All the entries below should be reproduced exactly.
EXTRACTED RECORDS: Begin
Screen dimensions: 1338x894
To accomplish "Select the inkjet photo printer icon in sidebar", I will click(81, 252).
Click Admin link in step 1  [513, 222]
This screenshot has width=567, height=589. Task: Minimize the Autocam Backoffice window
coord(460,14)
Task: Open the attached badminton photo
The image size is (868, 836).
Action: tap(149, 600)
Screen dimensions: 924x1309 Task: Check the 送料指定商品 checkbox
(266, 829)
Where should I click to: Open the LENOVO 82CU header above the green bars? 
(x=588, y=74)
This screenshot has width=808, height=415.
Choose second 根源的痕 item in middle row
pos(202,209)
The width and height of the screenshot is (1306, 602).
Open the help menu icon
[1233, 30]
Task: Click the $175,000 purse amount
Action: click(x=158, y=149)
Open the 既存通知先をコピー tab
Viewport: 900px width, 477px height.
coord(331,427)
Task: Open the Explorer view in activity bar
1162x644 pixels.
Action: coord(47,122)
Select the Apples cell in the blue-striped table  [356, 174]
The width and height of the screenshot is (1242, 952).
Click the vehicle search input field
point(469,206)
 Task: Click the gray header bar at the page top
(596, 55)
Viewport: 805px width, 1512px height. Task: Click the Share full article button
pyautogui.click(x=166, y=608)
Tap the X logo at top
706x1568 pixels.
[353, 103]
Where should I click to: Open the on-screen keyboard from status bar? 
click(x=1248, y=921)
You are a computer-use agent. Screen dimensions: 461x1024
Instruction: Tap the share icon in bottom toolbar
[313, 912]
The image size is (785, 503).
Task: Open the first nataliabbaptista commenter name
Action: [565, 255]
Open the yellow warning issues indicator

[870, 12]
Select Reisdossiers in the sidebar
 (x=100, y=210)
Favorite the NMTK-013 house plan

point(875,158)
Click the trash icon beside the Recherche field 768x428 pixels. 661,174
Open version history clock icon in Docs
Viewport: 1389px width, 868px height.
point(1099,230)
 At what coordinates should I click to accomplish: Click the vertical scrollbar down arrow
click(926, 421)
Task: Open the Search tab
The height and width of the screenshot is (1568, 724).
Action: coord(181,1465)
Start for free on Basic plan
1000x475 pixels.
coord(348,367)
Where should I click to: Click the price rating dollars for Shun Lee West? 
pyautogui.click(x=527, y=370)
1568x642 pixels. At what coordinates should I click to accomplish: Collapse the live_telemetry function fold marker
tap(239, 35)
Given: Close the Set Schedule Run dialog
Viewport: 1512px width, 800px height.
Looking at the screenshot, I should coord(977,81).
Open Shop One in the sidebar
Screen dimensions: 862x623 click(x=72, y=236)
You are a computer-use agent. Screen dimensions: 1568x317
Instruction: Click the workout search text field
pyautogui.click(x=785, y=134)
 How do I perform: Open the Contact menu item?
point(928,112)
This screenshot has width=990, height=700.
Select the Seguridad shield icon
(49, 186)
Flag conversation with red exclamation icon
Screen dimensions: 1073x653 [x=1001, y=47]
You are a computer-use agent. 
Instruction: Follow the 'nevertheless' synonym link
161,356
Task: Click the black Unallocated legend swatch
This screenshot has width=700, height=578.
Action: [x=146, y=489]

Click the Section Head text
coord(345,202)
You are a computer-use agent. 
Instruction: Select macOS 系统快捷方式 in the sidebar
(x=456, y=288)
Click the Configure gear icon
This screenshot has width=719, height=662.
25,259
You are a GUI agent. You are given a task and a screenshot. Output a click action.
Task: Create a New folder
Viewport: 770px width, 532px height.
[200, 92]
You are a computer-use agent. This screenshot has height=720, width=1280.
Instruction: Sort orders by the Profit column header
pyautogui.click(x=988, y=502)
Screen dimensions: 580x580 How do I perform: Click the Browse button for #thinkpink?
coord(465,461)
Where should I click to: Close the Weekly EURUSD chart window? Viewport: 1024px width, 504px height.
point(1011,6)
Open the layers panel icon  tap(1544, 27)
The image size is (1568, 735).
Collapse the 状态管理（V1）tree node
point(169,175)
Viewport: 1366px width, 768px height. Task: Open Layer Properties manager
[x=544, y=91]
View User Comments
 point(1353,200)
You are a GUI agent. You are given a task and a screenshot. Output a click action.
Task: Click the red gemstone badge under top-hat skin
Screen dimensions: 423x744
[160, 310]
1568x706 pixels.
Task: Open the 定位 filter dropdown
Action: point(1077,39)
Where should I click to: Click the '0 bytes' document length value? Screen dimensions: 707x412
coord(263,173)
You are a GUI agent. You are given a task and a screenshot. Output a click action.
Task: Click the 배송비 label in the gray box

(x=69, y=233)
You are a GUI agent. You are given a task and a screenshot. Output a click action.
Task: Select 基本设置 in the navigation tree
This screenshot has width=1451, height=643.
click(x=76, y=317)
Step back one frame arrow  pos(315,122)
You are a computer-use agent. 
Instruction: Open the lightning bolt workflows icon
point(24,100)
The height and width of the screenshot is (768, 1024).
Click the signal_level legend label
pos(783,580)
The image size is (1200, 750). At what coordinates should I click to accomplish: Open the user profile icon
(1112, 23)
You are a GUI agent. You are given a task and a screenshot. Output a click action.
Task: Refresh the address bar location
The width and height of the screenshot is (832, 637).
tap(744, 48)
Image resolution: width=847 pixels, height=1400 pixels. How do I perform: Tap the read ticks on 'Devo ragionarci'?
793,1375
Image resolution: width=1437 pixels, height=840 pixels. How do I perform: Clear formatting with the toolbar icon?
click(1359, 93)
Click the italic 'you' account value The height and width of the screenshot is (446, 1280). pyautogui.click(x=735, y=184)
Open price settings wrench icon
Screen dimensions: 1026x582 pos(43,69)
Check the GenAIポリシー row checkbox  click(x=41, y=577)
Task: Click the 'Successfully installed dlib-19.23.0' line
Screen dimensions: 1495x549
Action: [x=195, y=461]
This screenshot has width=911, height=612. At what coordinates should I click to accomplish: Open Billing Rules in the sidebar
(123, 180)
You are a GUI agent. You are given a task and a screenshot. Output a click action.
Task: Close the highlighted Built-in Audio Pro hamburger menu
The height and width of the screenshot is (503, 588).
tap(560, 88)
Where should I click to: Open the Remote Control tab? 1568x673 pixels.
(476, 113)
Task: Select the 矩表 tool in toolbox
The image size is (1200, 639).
EXTRACTED RECORDS: End
ANSWER SPACE:
Screen dimensions: 1338x894
To accomplish "Select the inkjet photo printer icon in sidebar", I will click(81, 252).
Click Admin link in step 1  [513, 222]
This screenshot has width=567, height=589. Task: Minimize the Autocam Backoffice window
coord(460,14)
Task: Open the attached badminton photo
The image size is (868, 836).
Action: tap(149, 600)
Screen dimensions: 924x1309 Task: Check the 送料指定商品 checkbox
(266, 829)
Where should I click to: Open the LENOVO 82CU header above the green bars? 
(x=588, y=74)
This screenshot has width=808, height=415.
Choose second 根源的痕 item in middle row
pos(202,209)
The width and height of the screenshot is (1306, 602).
Open the help menu icon
[1233, 30]
Task: Click the $175,000 purse amount
Action: click(x=158, y=149)
Open the 既存通知先をコピー tab
Viewport: 900px width, 477px height.
coord(331,427)
Task: Open the Explorer view in activity bar
1162x644 pixels.
Action: coord(47,122)
Select the Apples cell in the blue-striped table  [356, 174]
The width and height of the screenshot is (1242, 952).
Click the vehicle search input field
point(469,206)
 Task: Click the gray header bar at the page top
(596, 55)
Viewport: 805px width, 1512px height. Task: Click the Share full article button
pyautogui.click(x=166, y=608)
Tap the X logo at top
706x1568 pixels.
[353, 103]
Where should I click to: Open the on-screen keyboard from status bar? 
click(x=1248, y=921)
You are a computer-use agent. Screen dimensions: 461x1024
Instruction: Tap the share icon in bottom toolbar
[313, 912]
The image size is (785, 503).
Task: Open the first nataliabbaptista commenter name
Action: [565, 255]
Open the yellow warning issues indicator

[870, 12]
Select Reisdossiers in the sidebar
 (x=100, y=210)
Favorite the NMTK-013 house plan

point(875,158)
Click the trash icon beside the Recherche field 768x428 pixels. 661,174
Open version history clock icon in Docs
Viewport: 1389px width, 868px height.
point(1099,230)
 At what coordinates should I click to accomplish: Click the vertical scrollbar down arrow
click(926, 421)
Task: Open the Search tab
The height and width of the screenshot is (1568, 724).
Action: coord(181,1465)
Start for free on Basic plan
1000x475 pixels.
coord(348,367)
Where should I click to: Click the price rating dollars for Shun Lee West? 
pyautogui.click(x=527, y=370)
1568x642 pixels. At what coordinates should I click to accomplish: Collapse the live_telemetry function fold marker
tap(239, 35)
Given: Close the Set Schedule Run dialog
Viewport: 1512px width, 800px height.
Looking at the screenshot, I should coord(977,81).
Open Shop One in the sidebar
Screen dimensions: 862x623 click(x=72, y=236)
You are a computer-use agent. Screen dimensions: 1568x317
Instruction: Click the workout search text field
pyautogui.click(x=785, y=134)
 How do I perform: Open the Contact menu item?
point(928,112)
This screenshot has width=990, height=700.
Select the Seguridad shield icon
(49, 186)
Flag conversation with red exclamation icon
Screen dimensions: 1073x653 [x=1001, y=47]
You are a computer-use agent. 
Instruction: Follow the 'nevertheless' synonym link
161,356
Task: Click the black Unallocated legend swatch
This screenshot has width=700, height=578.
Action: [x=146, y=489]

Click the Section Head text
coord(345,202)
You are a computer-use agent. 
Instruction: Select macOS 系统快捷方式 in the sidebar
(x=456, y=288)
Click the Configure gear icon
This screenshot has width=719, height=662.
25,259
You are a GUI agent. You are given a task and a screenshot. Output a click action.
Task: Create a New folder
Viewport: 770px width, 532px height.
[200, 92]
You are a computer-use agent. This screenshot has height=720, width=1280.
Instruction: Sort orders by the Profit column header
pyautogui.click(x=988, y=502)
Screen dimensions: 580x580 How do I perform: Click the Browse button for #thinkpink?
coord(465,461)
Where should I click to: Close the Weekly EURUSD chart window? Viewport: 1024px width, 504px height.
point(1011,6)
Open the layers panel icon  tap(1544, 27)
The image size is (1568, 735).
Collapse the 状态管理（V1）tree node
point(169,175)
Viewport: 1366px width, 768px height. Task: Open Layer Properties manager
[x=544, y=91]
View User Comments
 point(1353,200)
You are a GUI agent. You are given a task and a screenshot. Output a click action.
Task: Click the red gemstone badge under top-hat skin
Screen dimensions: 423x744
[160, 310]
1568x706 pixels.
Task: Open the 定位 filter dropdown
Action: point(1077,39)
Where should I click to: Click the '0 bytes' document length value? Screen dimensions: 707x412
coord(263,173)
You are a GUI agent. You are given a task and a screenshot. Output a click action.
Task: Click the 배송비 label in the gray box

(x=69, y=233)
You are a GUI agent. You are given a task and a screenshot. Output a click action.
Task: Select 基本设置 in the navigation tree
This screenshot has width=1451, height=643.
click(x=76, y=317)
Step back one frame arrow  pos(315,122)
You are a computer-use agent. 
Instruction: Open the lightning bolt workflows icon
point(24,100)
The height and width of the screenshot is (768, 1024).
Click the signal_level legend label
pos(783,580)
The image size is (1200, 750). At what coordinates should I click to accomplish: Open the user profile icon
(1112, 23)
You are a GUI agent. You are given a task and a screenshot. Output a click action.
Task: Refresh the address bar location
The width and height of the screenshot is (832, 637).
tap(744, 48)
Image resolution: width=847 pixels, height=1400 pixels. How do I perform: Tap the read ticks on 'Devo ragionarci'?
793,1375
Image resolution: width=1437 pixels, height=840 pixels. How do I perform: Clear formatting with the toolbar icon?
click(1359, 93)
Click the italic 'you' account value The height and width of the screenshot is (446, 1280). pyautogui.click(x=735, y=184)
Open price settings wrench icon
Screen dimensions: 1026x582 pos(43,69)
Check the GenAIポリシー row checkbox  click(x=41, y=577)
Task: Click the 'Successfully installed dlib-19.23.0' line
Screen dimensions: 1495x549
Action: [x=195, y=461]
This screenshot has width=911, height=612. At what coordinates should I click to accomplish: Open Billing Rules in the sidebar
(123, 180)
You are a GUI agent. You are given a task and a screenshot. Output a click action.
Task: Close the highlighted Built-in Audio Pro hamburger menu
The height and width of the screenshot is (503, 588).
tap(560, 88)
Where should I click to: Open the Remote Control tab? 1568x673 pixels.
(476, 113)
Task: Select the 矩表 tool in toolbox
The image size is (1200, 639).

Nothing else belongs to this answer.